I'm very excited today as I finally get to write to you blog folks about my new online course. Its subject is French Grammar - the full thing covering everything students need to complete level A1.

This awesome course contains 15 video lectures, documentation, quizzes and a certificate at the end - a full package which would cost you hundreds in personal tuition, but is on sale for $75. You can register for a place on French Grammar for Beginners today at the special rate of just $35 - this expires on 31 January.

In today's blog post I'd like to tell you how and why the course came into being.

Why make an online course?

French Grammar for Beginners is a new venture, which my longest-standing readers may know as what started out being French on a Windowsill. I would grab my laptop and record my own explanations of grammar, using the best grammar book I know as an inspiration. In these video lessons, I combined my teaching experience with my own memories of learning French. The idea was to give simple examples and make sense of grammar in a way that everyone can understand.

French on a Windowsill was great. The videos on YouTube received excellent feedback, my favourite of all being a simple:
 

You are AWESOME.

This stuff felt great, but I strongly believed that I could offer students a better product, and not at private tuition prices. Last year I started investigating how I could turn French on a Windowsill into a full-on English course. I considered selling the videos on my online shop along with supporting materials, or teaching them as a series of webinars, but none of these offered my learners the great interface, fast download speeds and easy access that I wanted them to have.

Eventually, I came across Udemy.
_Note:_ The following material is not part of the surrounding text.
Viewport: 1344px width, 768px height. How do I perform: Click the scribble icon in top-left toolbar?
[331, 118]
The website is a modern marketplace for online courses and allowed me all the things I wanted to offer, like:

  • Mobile apps so learners can watch my videos wherever they are
  • A choice of watching the videos online or downloading them
  • The option of offering you quizzes and progress reports
  • A forum for student questions, which I can respond to publicly

So last year I started working on creating this new version of French on a Windowsill. I recorded two extra lectures to make a full A1 level grammar course complete, I added transcripts and exercises and uploaded all my videos to Udemy. There is also a new intro video, which I will share with you in today's post.

French Grammar for Beginners was complete - my first online course!
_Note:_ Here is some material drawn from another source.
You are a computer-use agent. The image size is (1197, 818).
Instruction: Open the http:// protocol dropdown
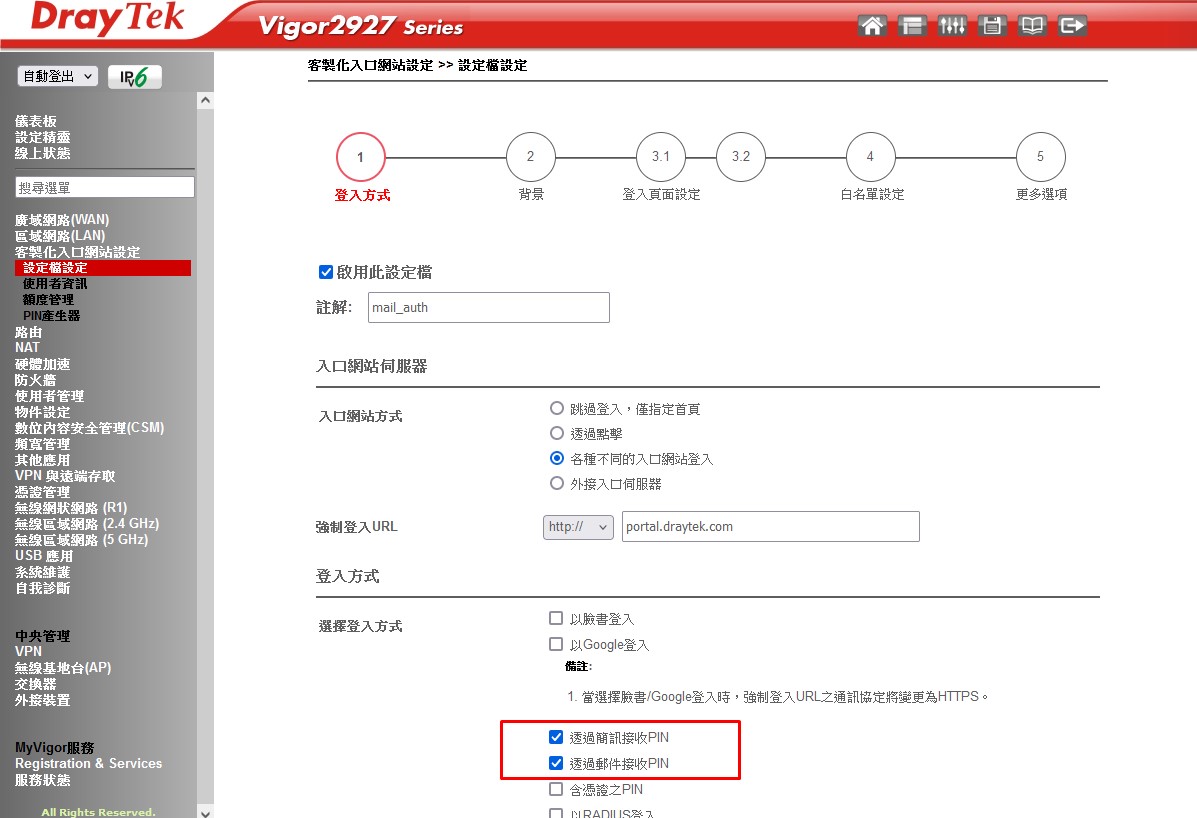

Why is it important to learn as part of a community, even online?

1)  Groups keep you coming back
Learning is one of the many things in life that are more fun when they are shared, and many students start making friends on forums and courses which keep them coming back, talking about the subject and ultimately succeeding at their missions.
2) You're going public
Think about the last time you endeavoured to make a big change, like following an exercise routine or cutting Facebook time out of your day. Did you enlist others on your journey or perhaps even
3) More answers means better answers
The internet is built on collective knowledge - it's democratic, and you can benefit from this every day. A question asked or experience shared in a course like French Grammar for Beginners can be viewed and answered by everyone on the course and just like on Quora this has the potential to give you access to the best and brightest learners and teachers, anytime.

So, here's my conclusion:

The combination of community and learning at your own convenience was the perfect way of showing you how online learning is changing the world. It used to be a privilege for scholars at Harvard and Cambridge, but now online learning is bringing in a new age.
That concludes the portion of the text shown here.